To this endlessly fascinating and important question, Frances couldn’t give a more boring answer: evolutionary psychology, he says, is why humans are greedy and selfish and procreating all the time. He paints in unbelievably broad strokes: “Nearly every war and civil war,” he dashes off, “is a battle between overpopulated, patriarchal tribes (continuing to multiply fiercely) fighting neighboring tribes (also multiplying fiercely) for rights to rapidly diminishing land, food, water, and other resources.” Compared to the individual blame ascribed by Trump-haters, this is a full 180. Blissfully blind to the gruesome specifics of American history, Frances delivers himself into the arms of an essentialist fantasy, in which our psychological primacy is secondary to our primitive instincts. “It is no fun,” he writes, “losing center stage in a universal passion play and instead having to settle for a bit part as just another primate species.” No fun, indeed. But we still have a chance, maybe after reading this book, to change our fate: “The winner in the perpetual conflict between rational cortex [sic] and emotional limbic system will determine the fate of mankind.” This portrait of primitive, brutish humanity, in Frances’s account, is as uncomplicated as homo economicus: whether self-preserving or benefit-maximizing, the perfect specimen of humanity is always rationally calculating his best means for survival.

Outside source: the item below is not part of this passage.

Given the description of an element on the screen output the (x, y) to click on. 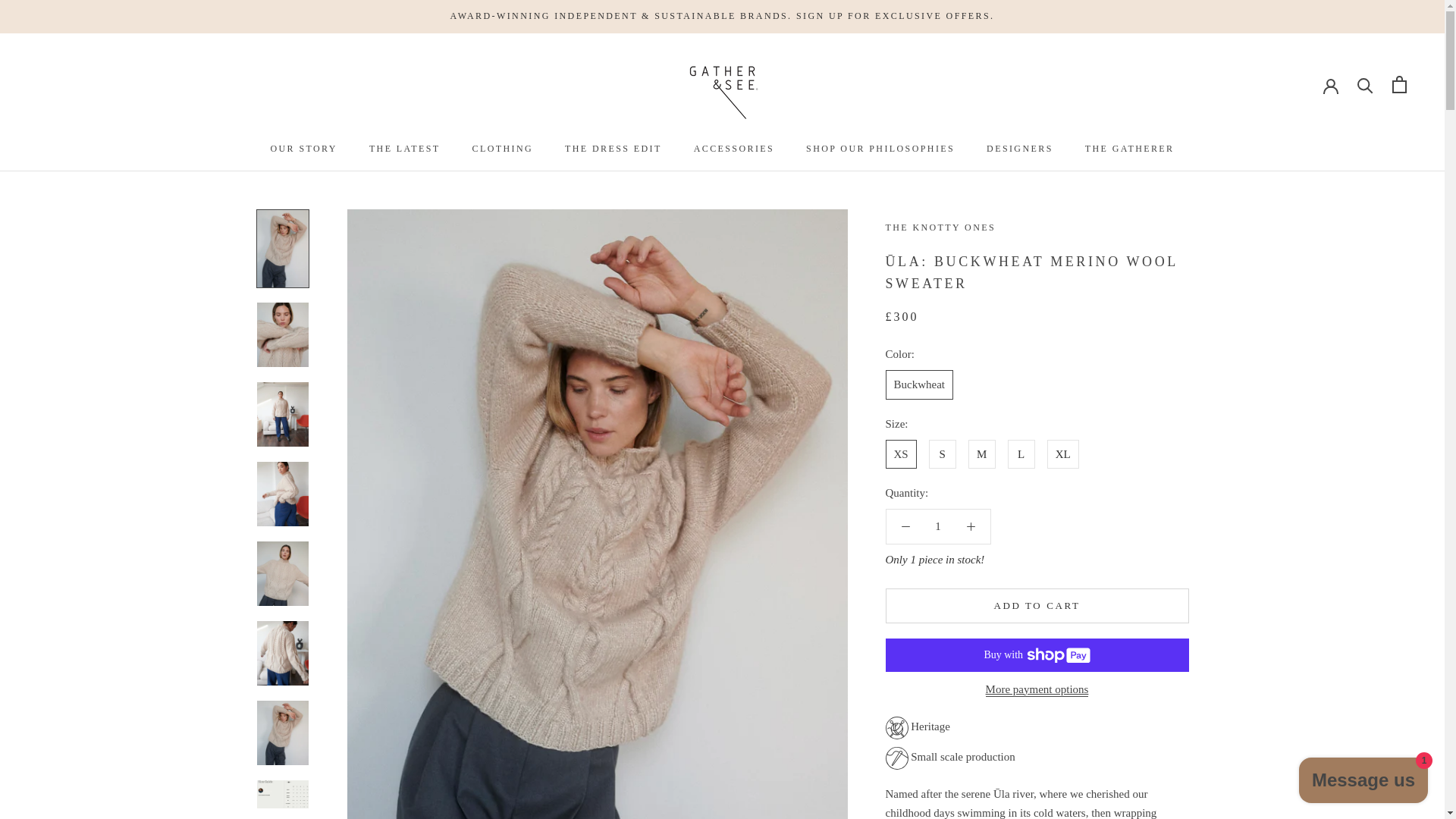
Shopify online store chat (1363, 781)
Small scale production (1037, 757)
1 (938, 526)
Heritage (1029, 727)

Frances’s argument reaches an all-too-familiar level of nonsense when he expresses his support for birth control and other prophylactic measures not for reasons of women’s rights, but for the purpose of population control. Without population control, his extinction anxiety writes, we are doomed. He deduces from this argument that women, having failed sufficiently to back Clinton, have led us helplessly into a future overwhelmed by evangelical babies: “A small cabal of old white men have [sic] exerted their extremist control over the reproductive rights of millions of young women—and in the process, have put our world on the course to a devastating Malthusian crash. In their inexplicably tepid support for Hillary Clinton, women allowed Trump to steal the presidency.” That modifier, “inexplicably,” is full of resentment. Frances could not, apparently, explain women’s voting patterns with Darwinism, so he stopped there.

How ridiculous it is, finally, that the most effective route many have found for opposing Trump is to call him (or us) mentally unfit. Mental illness has long been used not only as an excuse to take power away from people, but as an absolution of that person’s history, or the history of our society. The same goes for Trump. In worrying about his fitness, we actually say less about him, to say nothing of the branch of office he occupies, or the people he governs. No need to stop at Trump or Americans in the pathologizing game. Start thinking of institutions as unfit, and then we’re getting somewhere.

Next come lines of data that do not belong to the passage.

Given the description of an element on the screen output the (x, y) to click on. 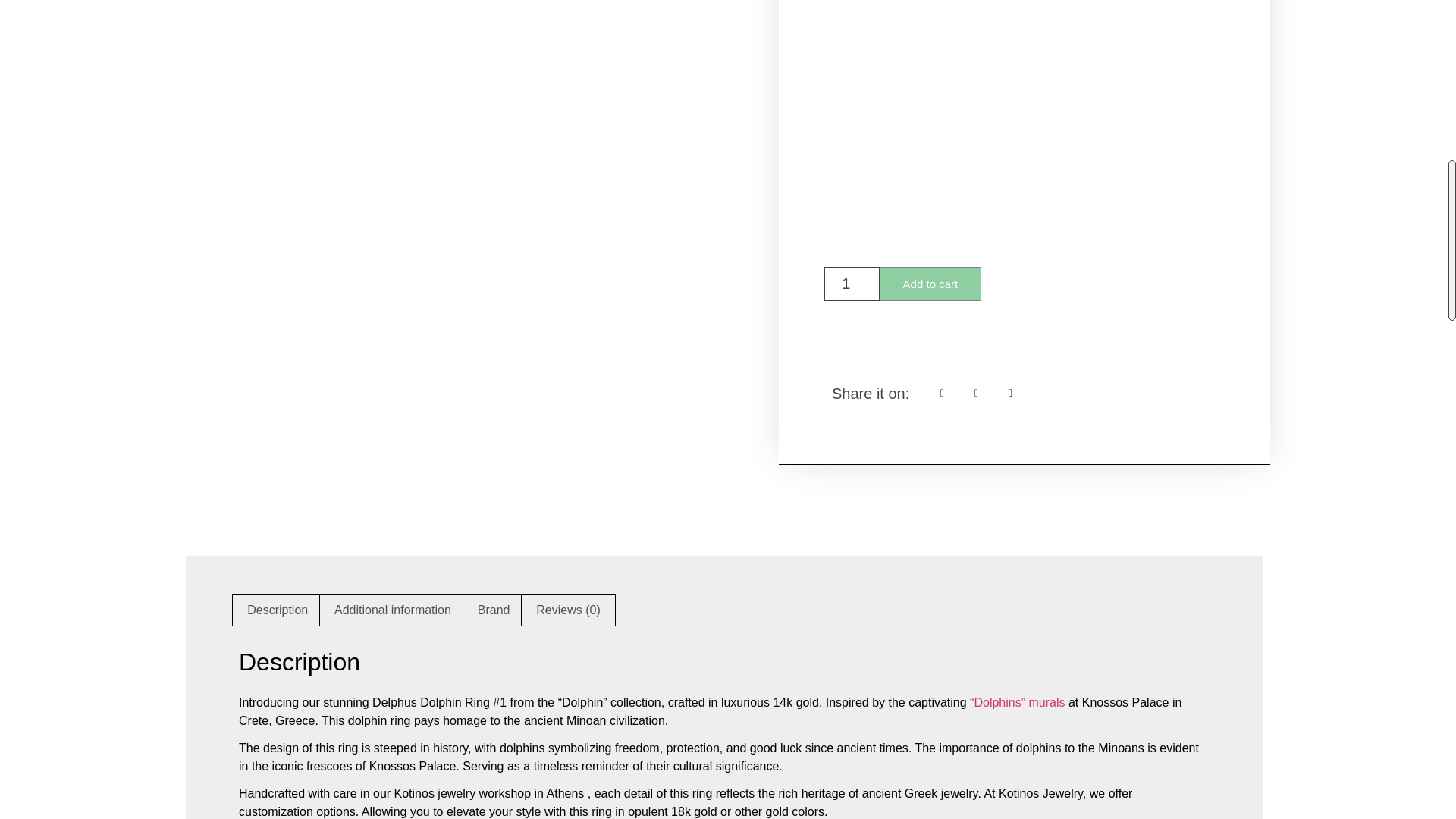
1 (851, 283)
Given the description of an element on the screen output the (x, y) to click on. 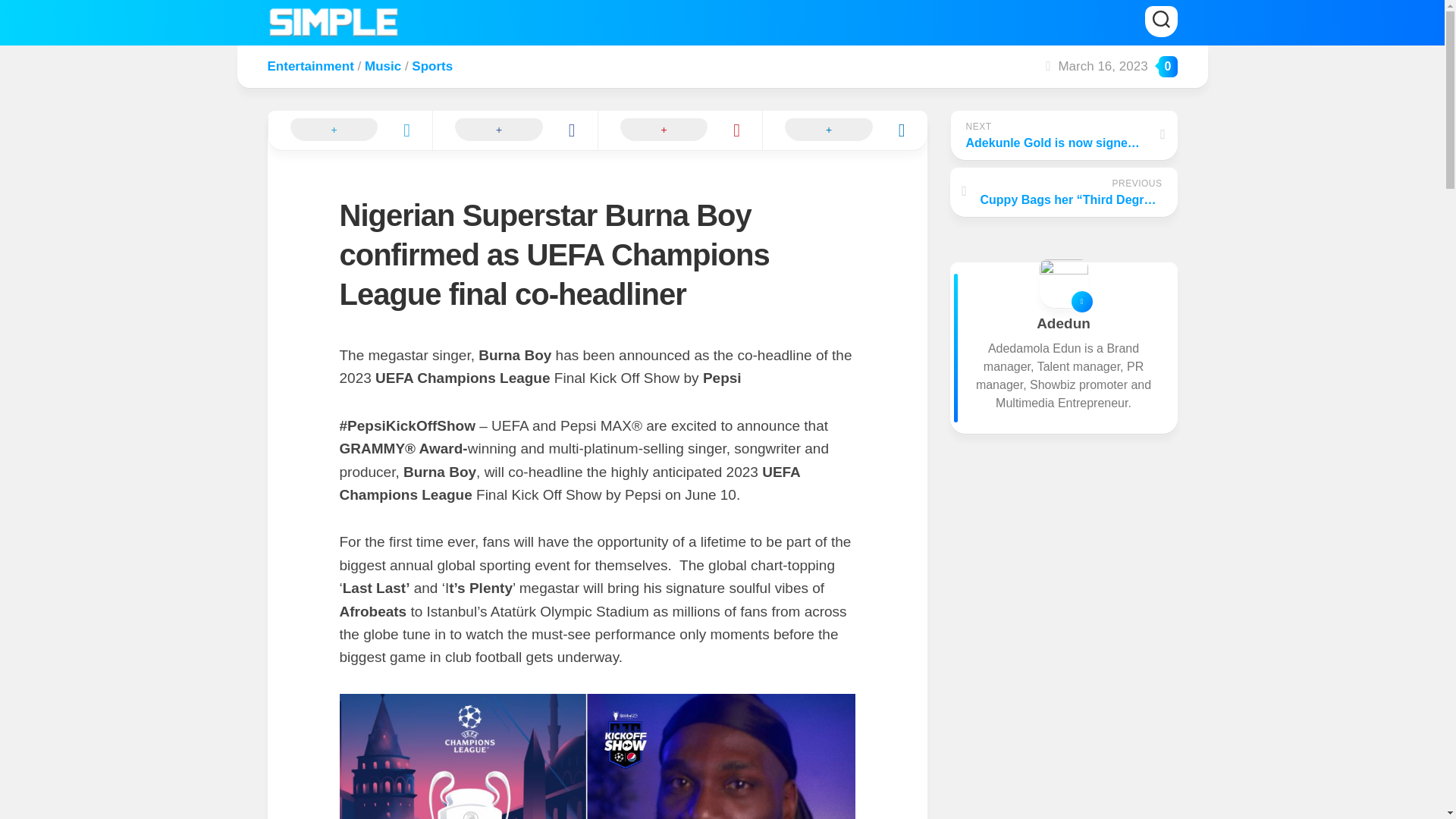
Music (383, 65)
Share on LinkedIn (844, 129)
Entertainment (309, 65)
Share on Pinterest (679, 129)
Share on X (349, 129)
Share on Facebook (1062, 134)
0 (514, 129)
Sports (1167, 66)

What are psychiatrists good for, in the political sphere? On the evidence of these books, not much. It’s like a Greek play with the evil and dangerous tyrant, whose power protects him and the chorus of prophetic psychologists who sense a bad thing coming but must watch the tragedy play out. The chorus has a “duty to warn,” but the warning is never heeded. The help that therapists of any ilk can offer comes from changes to the self, not changes to society. A therapist can’t offer to give you more money, or literal freedom, but they can teach you to tolerate your lack of it without acting out. They can help you to function in society as it is. This is a crucial function, and what the books bring us: a bit of foresight, but not a diversion from our fate.